Fine Brothers Entertainment are a massive Youtube organisation who publish all kinds of videos that you would have undoubtedly seen at some point, including reaction videos (e.g. ‘Kids React’, ‘Teens React’, ‘Elders React’) as well as other shows like ‘People vs Technology’.
Fine Bros have decided to launch a new initiative, allowing fans to create their own ‘React’ videos, more generically known as reaction videos.
On the surface, it makes sense – seeking to grow their fanbase, and their bottom line, by granting licenses to make their own versions of the shows. They’re talking it up as a massive change for the “entire global media industry”. Huh.
But Fine Bros appear to have massively overstepped the mark, having sought to trademark the word ‘React‘.
They’ve already trademarked ‘Kids React’, ‘Teens React’ and ‘Elders React’, and appear to be peeved with anyone who dares even shoot a ‘reaction’ style video, which they say is basically their intellectual property.
They’ve commenced Youtube copyright takedowns on numerous other channels, are defending their moves via careful PR, and are generally running with the concept that ‘React’ videos are their property.
Heck, even YouTube are in on it, with their vice president of content partnerships noting in the original press release, as mentioned here in Variety, how innovative the team at Fine Bros are:
“The Fine Brothers have been innovators on YouTube since day one, so it’s no surprise that they’ve created a unique way to expand the hugely popular ‘React’ series to YouTube audiences around the globe,” Kelly Merryman, YouTube’s VP of content partnerships, said in a statement. “This is brand-building in the YouTube age — rising media companies building their brands through collaborations with creators around the world.”
The problem is, reaction videos existed before the Fine Bros got to Youtube.

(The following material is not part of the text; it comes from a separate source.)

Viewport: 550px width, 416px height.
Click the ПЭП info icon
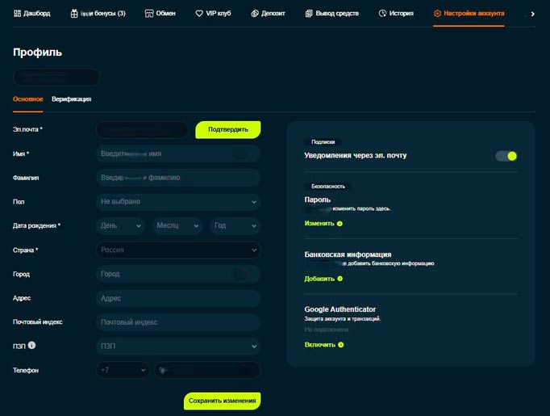point(31,346)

Notably, Internet folklore is the epic reactions to ‘Two girls, one cup’, something we definitely recommend you don’t look up if you don’t know what we’re talking about.
(The Roots’ reaction is still our favourite – uploaded in December 2007.)
Reaction videos aren’t new, so Fine Bros looking to trademark their style of reaction is questionable, but the reality is that any reaction-style video uploaded under these terms is now a risky proposition – Fine Bros might swoop in and license the content, even if it’s only thinly related to the ‘React World’ style of video.
Now, as is the way of the web, if you piss enough people off, especially taking money from the little guys, the mob will rise up.
The biggest names on YouTube are getting in on it, it’s all across Reddit, and it’s spilling over into the mainsteam.
One style of taking it to Fine Bros is to react to their own videos, as per Youtuber Cr1TiKaL, who is utterly savage:
This one, by Boogie2998, is a bit more balanced:
Here’s a live stream, currently with 1700 people online, watching the subscription numbers of Fine Bros rapidly fall. The current rate of falling is 97 days until they hit zero.
Update 1: Fine Bros have attempted to address the concerns in this video where they look very, very tired:
The core issues remain around trademarking the word ‘React’, and even phrases like ‘Try Not To Smile Or Laugh‘. Remember, Fine Bros didn’t create the idea of a reaction video. It’d be like the classic Unboxing videos being trademarked by a third-party after years of millions of unboxing videos.
Update 2:. Wow – Fine Bros have taken down the above video and have posted to Medium apologising and ending their trademarks, and ‘React World’ programme. This is huge.